Sobreviventes contavam que havia uma mesa de pingue-pongue na qual os repressores jogavam enquanto os presos eram torturados. Mesmo encapuzados, os presos ouviam o movimento da bolinha. Isso se transformou na representação material da experiência de estar naquele local, de acordo com o pesquisador que, agora, atua na escavação paulistana.
Paisagem urbana
O prédio escavado tem dois andares, nos quais os pesquisadores abriram cinco quadras, espaços em que fizeram a busca por vestígios. O edifício tem um banheiro em cada andar. No térreo, há três salas e um refeitório. O primeiro andar tem quatro salas menores e uma maior. O segundo tem, além do salão, três salas pequenas.
Em junho de 2021, o MP-SP (Ministério Público de São Paulo) entrou com uma ação judicial para implementar no local um memorial dedicado à reflexão sobre a ditadura.
A ação, entre o MP-SP e a Fazenda Pública do Estado de São Paulo, ainda está em andamento.
O projeto do grupo de trabalho inclui também a criação de um memorial virtual com todo o material resultante da pesquisa, que é mais ampla. A pesquisa arqueológica faz parte do caminho para a criação do memorial.
A historiadora Deborah Neves, coordenadora do Grupo de Trabalho (GT) Memorial DOI-Codi, conta que o projeto do grupo de trabalho inclui também a criação de um memorial virtual com todo o material resultante da pesquisa, que é mais ampla. A pesquisa arqueológica faz parte do caminho para a criação do memorial.
A historiadora ressalta que não existe memorial possível nem adequado se as estruturas do prédio não forem conhecidas.

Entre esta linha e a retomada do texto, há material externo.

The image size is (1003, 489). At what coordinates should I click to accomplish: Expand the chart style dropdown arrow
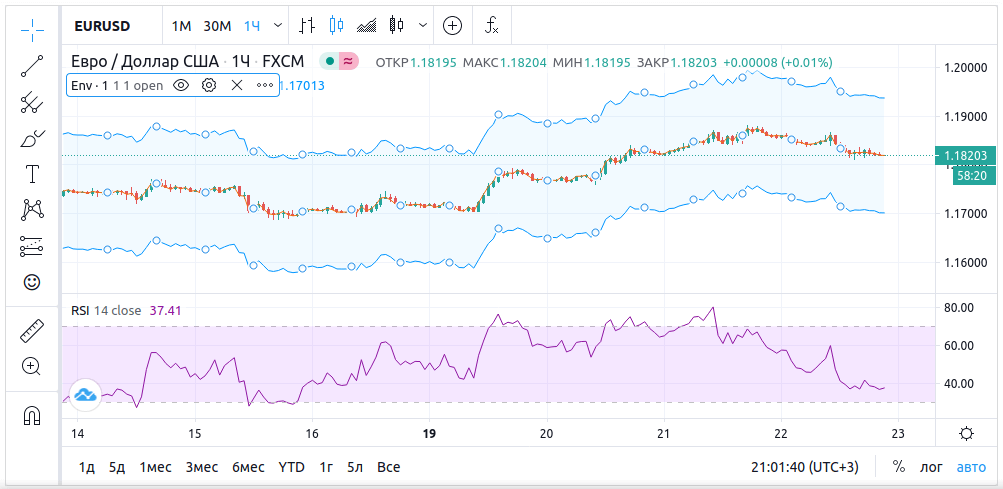click(x=426, y=25)
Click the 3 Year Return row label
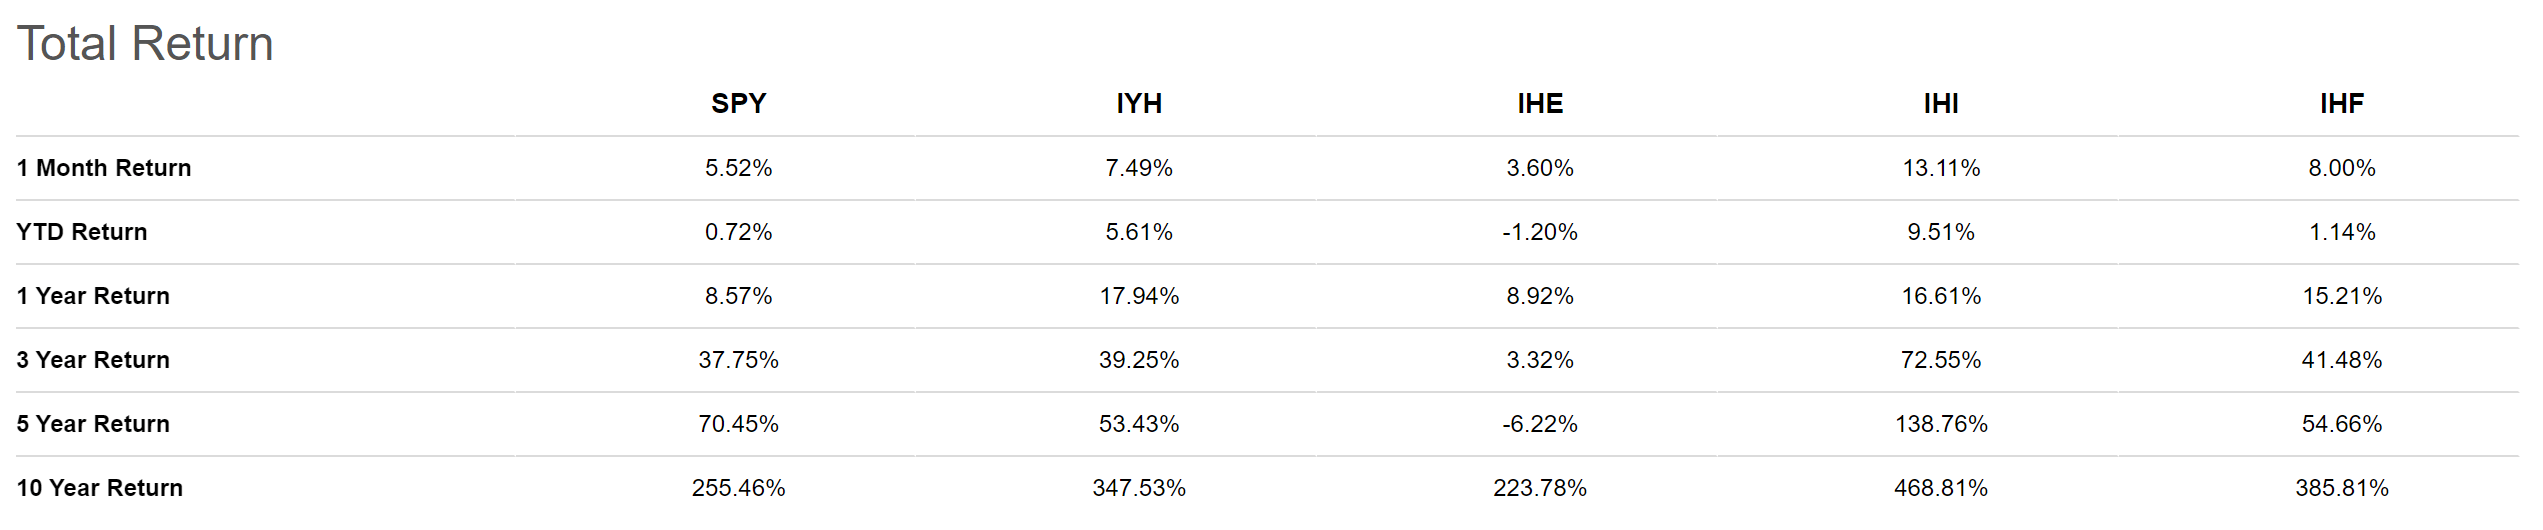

Ela cita o prédio do Departamento de Ordem Política e Social (Dops) em São Paulo, que hoje abriga o Memorial da Resistência e que foi totalmente descaracterizado por uma reforma em 1999. “Essa pesquisa arqueológica visa também justamente isso: resguardar a materialidade do prédio para evitar que seja feito uma higienização no local como aconteceu no prédio do Dops”, lembrou.
Além da parte arqueológica, o grupo faz coleta de testemunhos, cujos vídeos estão no Memorial da Resistência, e investigação de documentos no Arquivo do Estado de São Paulo e no Arquivo Nacional. “[A previsão é que] a gente consiga, até 2025, fazer a inauguração de um memorial virtual, que reúna as informações sobre o órgão em uma única plataforma em que seja possível as pessoas fazerem um tour virtual pelo prédio e também acessar os resultados de todas as pesquisas que estão sendo feitas dentro do projeto”, disse Deborah.
Além das escavações, sondagens e raspagens de paredes que ocorreram até este sábado, o projeto ofereceu oficinas, visitas guiadas e formação de voluntários e professores. Nesta segunda (14), interessados ainda podem fazer visitas das 10h às 11h e das 15h às 16h.
Para participar, basta comparecer ao local, ou solicitar agendamento na conta do Instragram @arqueodoicodisp.
Segundo a pesquisadora da Unicamp Aline Vieira de Carvalho, a expectativa é que o projeto tenha continuidade, com nova etapa de escavações.